___ PROVIDED ENTRIES
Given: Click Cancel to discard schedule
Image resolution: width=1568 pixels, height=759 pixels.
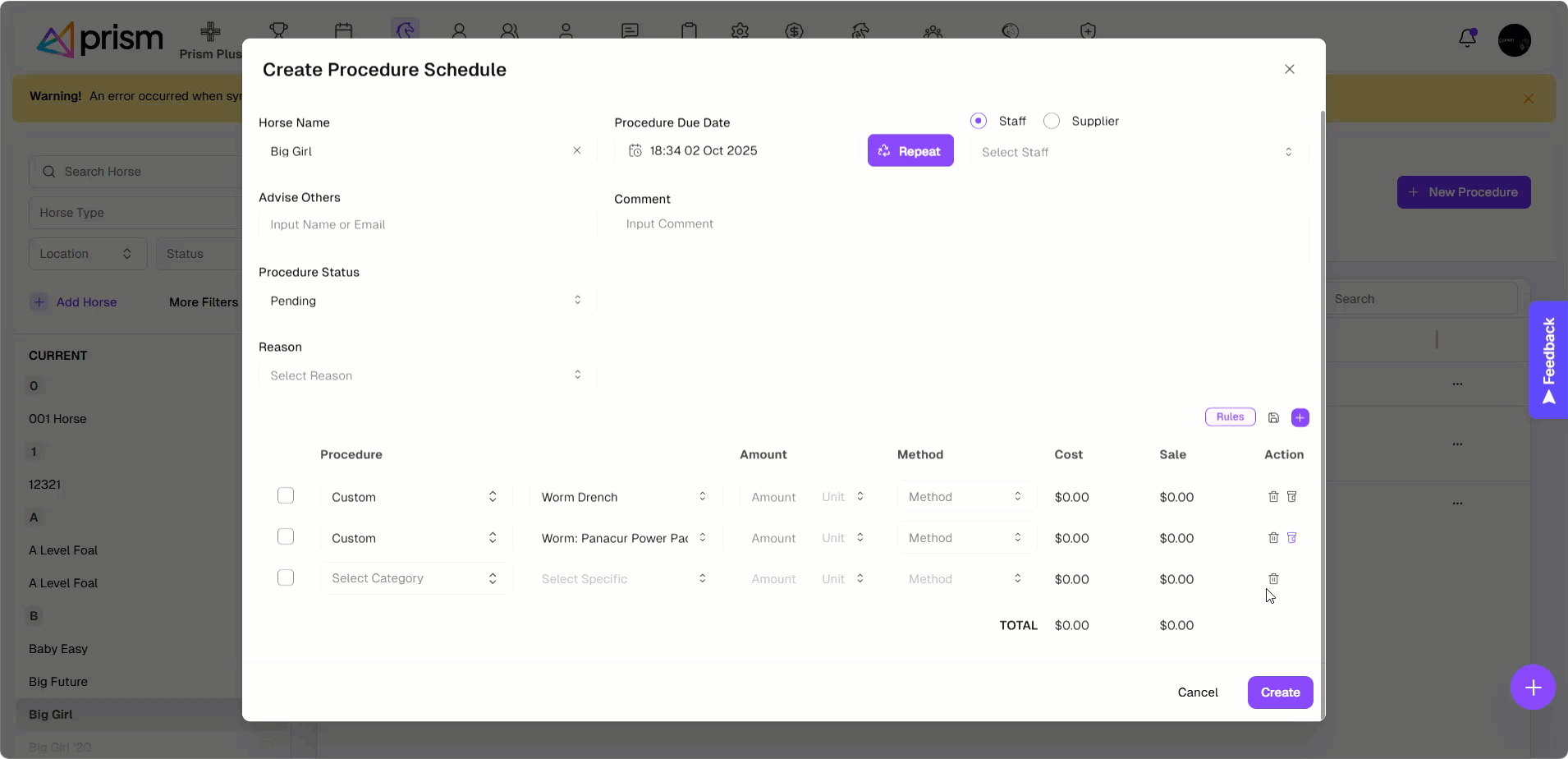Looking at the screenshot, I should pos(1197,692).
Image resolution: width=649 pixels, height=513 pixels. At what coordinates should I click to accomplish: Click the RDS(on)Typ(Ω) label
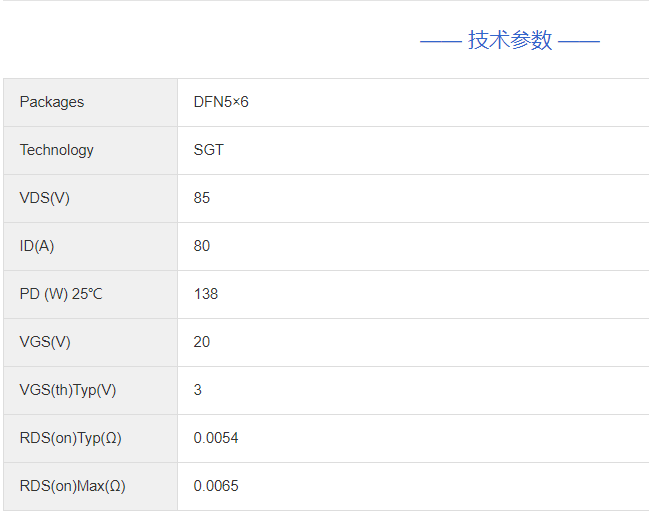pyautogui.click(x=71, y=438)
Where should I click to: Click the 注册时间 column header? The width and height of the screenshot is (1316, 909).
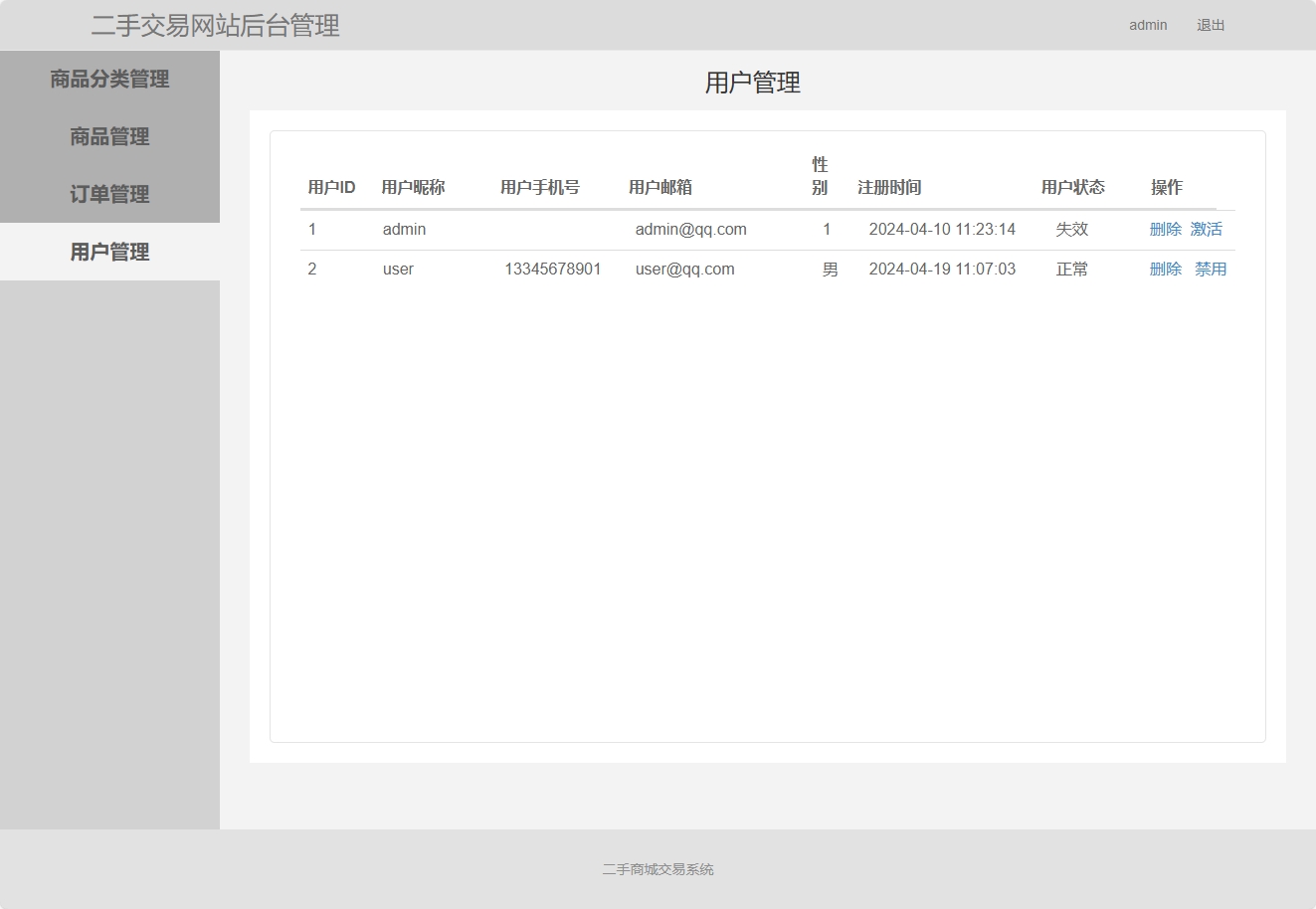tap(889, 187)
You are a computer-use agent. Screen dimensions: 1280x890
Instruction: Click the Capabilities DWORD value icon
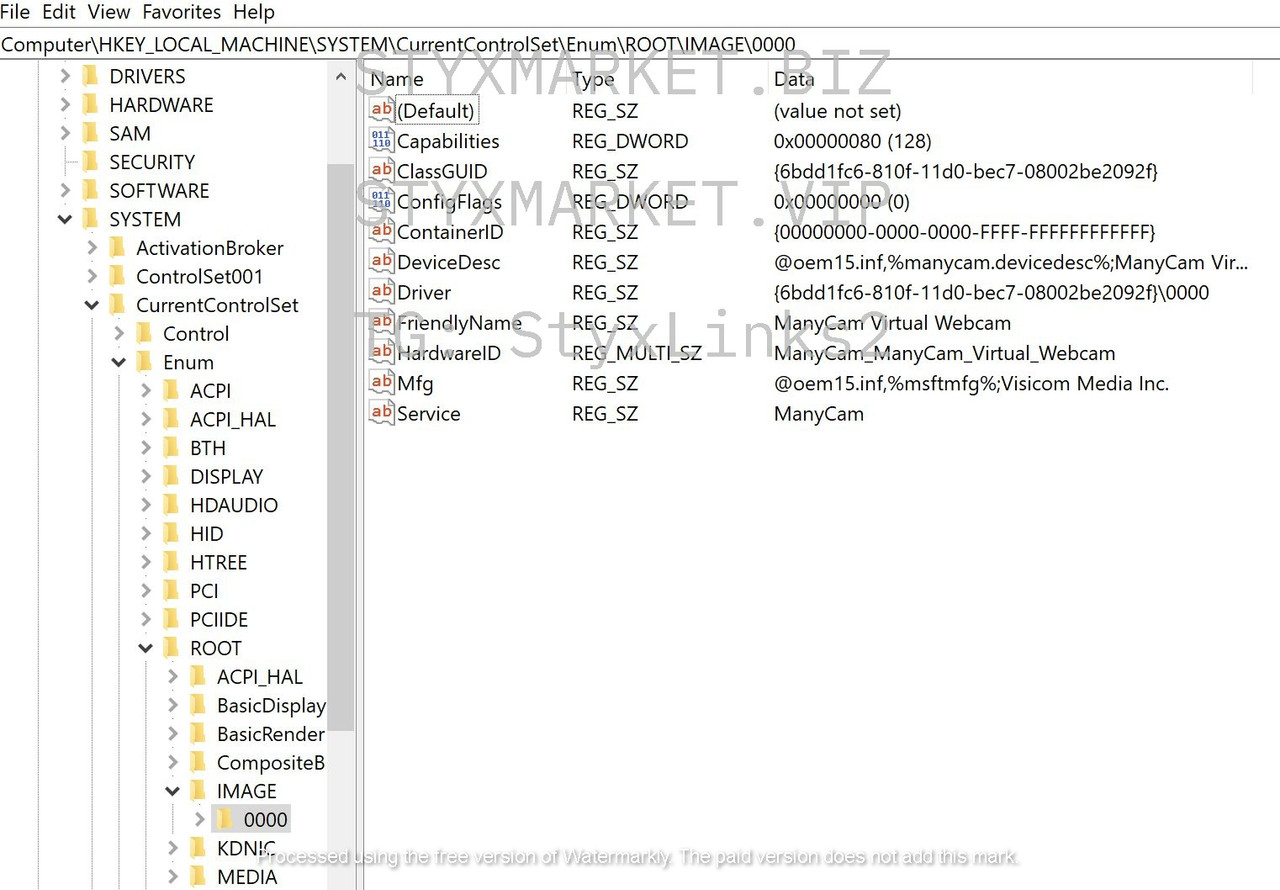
______
● PROMPT
Reproduce all entries above exactly, minus the images.

● WRITTEN RESPONSE
Given: Click Cancel to discard schedule
Image resolution: width=1568 pixels, height=759 pixels.
Looking at the screenshot, I should pos(1197,692).
Image resolution: width=649 pixels, height=513 pixels. At what coordinates should I click to accomplish: Click the RDS(on)Typ(Ω) label
pyautogui.click(x=71, y=438)
Where should I click to: Click the 注册时间 column header? The width and height of the screenshot is (1316, 909).
tap(889, 187)
You are a computer-use agent. Screen dimensions: 1280x890
Instruction: Click the Capabilities DWORD value icon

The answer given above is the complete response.